Reading passage:

Popular with tourists, yoga, ancient healing art schools are suffering  

Like most businesses across the globe, the famous yoga and ancient healing art schools in Mysuru are going through a rough patch during this pandemic.   
Popular with tourists, yoga, ancient healing art schools are suffering  

MYSURU: Like most businesses across the globe, the famous yoga and ancient healing art schools in Mysuru are going through a rough patch during this pandemic.  There are around 1,500 yoga centres in the city that teach different forms and styles of yoga, along with various healing and meditation practices.

However, compared to regular yoga institutes, schools teaching ancient healing arts have been hit more as most of the students that enrolled at these schools were from other countries. Some of these schools are attempting to hold basic yoga and pranayama lessons online, but most techniques are difficult to teach through a screen.

Teachers in Gokulam, a tourist hub for yoga, say renting out a property here is an expensive affair, and that owners are also raising rents right now, making survival harder than usual. C Raghavendra, who holds Thai yoga bodywork classes at his centre Imosha in Gokulam, says that several foreigners from different countries came to his centre to learn the ancient art form.

This massage therapy combines assisted yoga, elements of acupressure, reflexology and physiotherapy, and involves two people. Explaining his predicament, Raghavendra says, “Our finances have been greatly affected. We have to pay rents, pay salaries to the staff and take care of our families with limited resource. If this situation persists, our problems will just get worse.

We don't get many Indian students, these ancient art forms are preferred by foreigners, which is unfortunate.” He adds, “Apart from the business side of things, it is a matter of preserving our ancient art forms, which may get lost if they cannot be sustained." G Murali Mohana, founder of Yug Yoga Shale and the first to introduce and teach aerial yoga in China in 2012, told TNSE, “There have been no foreign tourists since January. It has become challenging to pay rents and salaries.” 

Mysuru Wadiyars’ contribution to yoga
The erstwhile Mysuru Wadiyars were the first patrons of yoga in Mysuru. Then-ruler Nalwadi Krishnaraja Wadiyar was a yoga enthusiast, and a disciple of Tirumale Krishnamachar, the first yoga guru of Mysuru Yoga Shale.

Items from a data source:
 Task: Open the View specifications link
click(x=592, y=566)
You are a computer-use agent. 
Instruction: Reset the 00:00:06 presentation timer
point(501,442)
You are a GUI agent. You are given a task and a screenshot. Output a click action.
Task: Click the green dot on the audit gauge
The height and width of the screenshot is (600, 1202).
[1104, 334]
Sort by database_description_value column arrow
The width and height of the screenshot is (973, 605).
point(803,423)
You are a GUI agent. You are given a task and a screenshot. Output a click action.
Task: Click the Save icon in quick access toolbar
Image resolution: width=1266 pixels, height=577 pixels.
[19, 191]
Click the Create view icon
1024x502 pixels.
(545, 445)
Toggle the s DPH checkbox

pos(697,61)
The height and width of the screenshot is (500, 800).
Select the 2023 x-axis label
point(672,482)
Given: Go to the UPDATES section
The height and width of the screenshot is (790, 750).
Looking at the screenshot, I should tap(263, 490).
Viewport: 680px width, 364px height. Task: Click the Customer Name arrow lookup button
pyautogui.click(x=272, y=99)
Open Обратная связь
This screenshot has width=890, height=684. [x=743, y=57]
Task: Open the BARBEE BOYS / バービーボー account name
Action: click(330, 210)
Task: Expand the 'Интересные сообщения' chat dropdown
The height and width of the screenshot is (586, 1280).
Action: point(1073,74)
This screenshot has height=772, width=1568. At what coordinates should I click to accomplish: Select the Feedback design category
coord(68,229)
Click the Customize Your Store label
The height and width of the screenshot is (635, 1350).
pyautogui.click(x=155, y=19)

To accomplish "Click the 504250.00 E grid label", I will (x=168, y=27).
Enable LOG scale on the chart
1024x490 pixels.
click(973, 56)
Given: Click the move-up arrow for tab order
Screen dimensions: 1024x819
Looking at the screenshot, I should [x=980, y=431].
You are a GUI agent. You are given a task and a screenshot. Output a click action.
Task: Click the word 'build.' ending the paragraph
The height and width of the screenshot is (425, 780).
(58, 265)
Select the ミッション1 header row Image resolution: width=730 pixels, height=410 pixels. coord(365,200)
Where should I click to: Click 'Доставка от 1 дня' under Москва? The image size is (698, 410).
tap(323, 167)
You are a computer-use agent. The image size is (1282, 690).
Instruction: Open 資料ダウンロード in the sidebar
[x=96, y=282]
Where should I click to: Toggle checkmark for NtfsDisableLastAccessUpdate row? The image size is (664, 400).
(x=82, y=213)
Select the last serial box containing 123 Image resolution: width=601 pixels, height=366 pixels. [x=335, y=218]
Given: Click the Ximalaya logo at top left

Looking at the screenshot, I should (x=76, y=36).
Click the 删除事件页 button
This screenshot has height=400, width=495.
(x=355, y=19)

Task statement:
Output the part of the article on Mysuru's yoga schools from "However, compared to" up to and including "through a screen.", word for word. None of this data is needed here.

Solution to this exercise:
However, compared to regular yoga institutes, schools teaching ancient healing arts have been hit more as most of the students that enrolled at these schools were from other countries. Some of these schools are attempting to hold basic yoga and pranayama lessons online, but most techniques are difficult to teach through a screen.